If you have a Will before getting married in the state of Florida, make sure the important things don't change.

Ah, weddings. Joy. Bliss. Love. The blending of two hearts.

And two lives. And bank accounts. And assets.

And one of those five reasons discussed earlier to update your estate plan. If you don't update your estate plan before jetting off on the honeymoon, the state of Florida will. These are rules that apply to pretermitted spouses. (Pretermitted means someone who was unintentionally omitted or forgotten, here, your spouse from your estate plan.)
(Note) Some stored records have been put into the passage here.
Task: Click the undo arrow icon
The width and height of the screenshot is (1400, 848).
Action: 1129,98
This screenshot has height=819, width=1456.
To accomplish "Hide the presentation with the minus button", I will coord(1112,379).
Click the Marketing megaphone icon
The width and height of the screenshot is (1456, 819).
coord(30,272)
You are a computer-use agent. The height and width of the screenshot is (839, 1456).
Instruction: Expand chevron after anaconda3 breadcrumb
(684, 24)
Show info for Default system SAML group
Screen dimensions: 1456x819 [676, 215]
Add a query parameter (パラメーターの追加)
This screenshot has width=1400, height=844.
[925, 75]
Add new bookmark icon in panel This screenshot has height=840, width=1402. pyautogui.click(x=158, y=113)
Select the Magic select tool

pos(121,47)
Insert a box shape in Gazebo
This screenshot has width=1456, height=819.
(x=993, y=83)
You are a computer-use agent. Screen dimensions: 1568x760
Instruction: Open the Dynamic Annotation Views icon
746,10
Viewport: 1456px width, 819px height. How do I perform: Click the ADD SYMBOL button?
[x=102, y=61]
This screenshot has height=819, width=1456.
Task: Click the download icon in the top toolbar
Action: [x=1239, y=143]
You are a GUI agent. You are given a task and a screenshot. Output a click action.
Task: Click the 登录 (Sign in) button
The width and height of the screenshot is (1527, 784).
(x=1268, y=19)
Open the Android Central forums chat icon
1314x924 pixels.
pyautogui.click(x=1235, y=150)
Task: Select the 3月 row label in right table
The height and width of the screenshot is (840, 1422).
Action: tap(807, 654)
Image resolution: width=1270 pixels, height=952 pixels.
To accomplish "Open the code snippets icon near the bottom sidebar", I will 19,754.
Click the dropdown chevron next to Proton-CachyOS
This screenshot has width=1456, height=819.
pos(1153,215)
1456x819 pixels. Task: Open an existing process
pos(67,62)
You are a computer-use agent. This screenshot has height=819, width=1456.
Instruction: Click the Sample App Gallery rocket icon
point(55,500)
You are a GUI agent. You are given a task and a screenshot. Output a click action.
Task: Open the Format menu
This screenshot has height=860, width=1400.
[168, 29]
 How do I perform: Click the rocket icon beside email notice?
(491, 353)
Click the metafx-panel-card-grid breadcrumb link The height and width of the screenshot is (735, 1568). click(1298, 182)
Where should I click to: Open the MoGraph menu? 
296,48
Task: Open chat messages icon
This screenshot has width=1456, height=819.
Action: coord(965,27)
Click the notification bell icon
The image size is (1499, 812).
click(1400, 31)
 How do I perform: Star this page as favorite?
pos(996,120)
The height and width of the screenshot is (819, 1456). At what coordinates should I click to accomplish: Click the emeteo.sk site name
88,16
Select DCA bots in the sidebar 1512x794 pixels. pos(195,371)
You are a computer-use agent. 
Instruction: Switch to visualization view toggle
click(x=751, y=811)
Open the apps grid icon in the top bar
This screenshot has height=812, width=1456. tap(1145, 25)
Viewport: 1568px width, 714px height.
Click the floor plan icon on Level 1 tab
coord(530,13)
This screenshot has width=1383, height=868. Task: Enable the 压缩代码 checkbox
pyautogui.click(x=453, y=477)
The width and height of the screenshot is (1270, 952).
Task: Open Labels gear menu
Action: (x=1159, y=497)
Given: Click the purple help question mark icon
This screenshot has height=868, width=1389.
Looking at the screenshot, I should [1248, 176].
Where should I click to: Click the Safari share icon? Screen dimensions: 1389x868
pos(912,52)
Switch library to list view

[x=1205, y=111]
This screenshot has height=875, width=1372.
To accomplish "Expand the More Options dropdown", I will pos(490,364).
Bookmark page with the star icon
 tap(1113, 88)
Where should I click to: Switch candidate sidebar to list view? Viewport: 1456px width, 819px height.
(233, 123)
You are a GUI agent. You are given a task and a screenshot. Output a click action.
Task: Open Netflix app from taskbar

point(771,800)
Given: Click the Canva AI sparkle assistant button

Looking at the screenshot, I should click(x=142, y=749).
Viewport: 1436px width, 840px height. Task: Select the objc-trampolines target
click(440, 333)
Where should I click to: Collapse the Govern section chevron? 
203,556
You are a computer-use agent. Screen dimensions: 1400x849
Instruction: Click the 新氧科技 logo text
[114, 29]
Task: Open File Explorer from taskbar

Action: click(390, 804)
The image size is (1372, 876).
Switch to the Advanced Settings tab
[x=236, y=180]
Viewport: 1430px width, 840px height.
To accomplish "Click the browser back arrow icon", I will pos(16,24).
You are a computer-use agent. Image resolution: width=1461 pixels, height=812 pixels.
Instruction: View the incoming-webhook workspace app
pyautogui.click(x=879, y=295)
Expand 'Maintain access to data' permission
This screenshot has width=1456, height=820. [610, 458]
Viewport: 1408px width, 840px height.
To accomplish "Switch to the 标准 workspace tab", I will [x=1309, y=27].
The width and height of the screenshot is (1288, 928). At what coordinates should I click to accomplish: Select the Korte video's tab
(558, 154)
Under Florida statutes, if you marry after you make a will, then you pass away, the law allows your spouse to inherit from you in spite of your will. (This applies to your probate assets. Probate assets are those things that don’t have their own beneficiary designations. Thus, these assets include things like your checking and savings accounts (that are not pay-on-death accounts), your house, your car, your brokerage account and mutual funds (but not things such as life insurance policies or retirement plans).) Sometimes this is straightforward; other times, things become complicated.

If you don’t have any children or grandchildren (or great-grandchildren), your spouse receives everything. Of course, with more and more marriages happening later in life, if you have no children, perhaps you wrote your will to provide for your aging parents. Or maybe you wanted to leave a gift to a sibling or a niece or nephew. And if that is the case, it’s very plausible you still wanted to provide something for those family members. But without updating your will, those plans and gifts will be erased. Your spouse takes everything. Your parents, nothing. Your sister, nothing. Your nieces and nephews or neighbors—nothing.

If you do have children who aren’t also the children of your spouse, then your spouse takes half. The rest goes according to the terms of your will you wrote before you married. Again, maybe this is as you would have wanted it. But also, and especially if this is a second or later marriage, it’s quite likely you both brought assets to the marriage and perhaps wanted more than half to be distributed as you had provided in your will. Consider this especially if you have minor children.

However, these pretermitted spouse provisions will not apply under some circumstances. For example, if you provided for your soon-to-be-spouse in that will before you two married, then that person inherits as you had already directed. A pre- or postnuptial agreement can also change the outcome. Or your new spouse might waive the statutory rights. Finally, your will could also indicate you choose not to make provisions for that soon-to-be-spouse.

As for those nonprobate assets, the rules seem even more complicated. Your 401(k) plan is likely going to go fully to your new spouse, no matter whom you’ve listed on the beneficiary form. Federal law controls this. Your IRA, though, works under state law, and it should pass according to your beneficiary designation form.

If you already have an estate plan in place, bravo to you! But if do, and you’re going to the chapel, and you’re going to get married, find an estate planning attorney and update that plan soon after you say, "I do." You probably know better what you want than the fine folks in Tallahassee who write our laws do.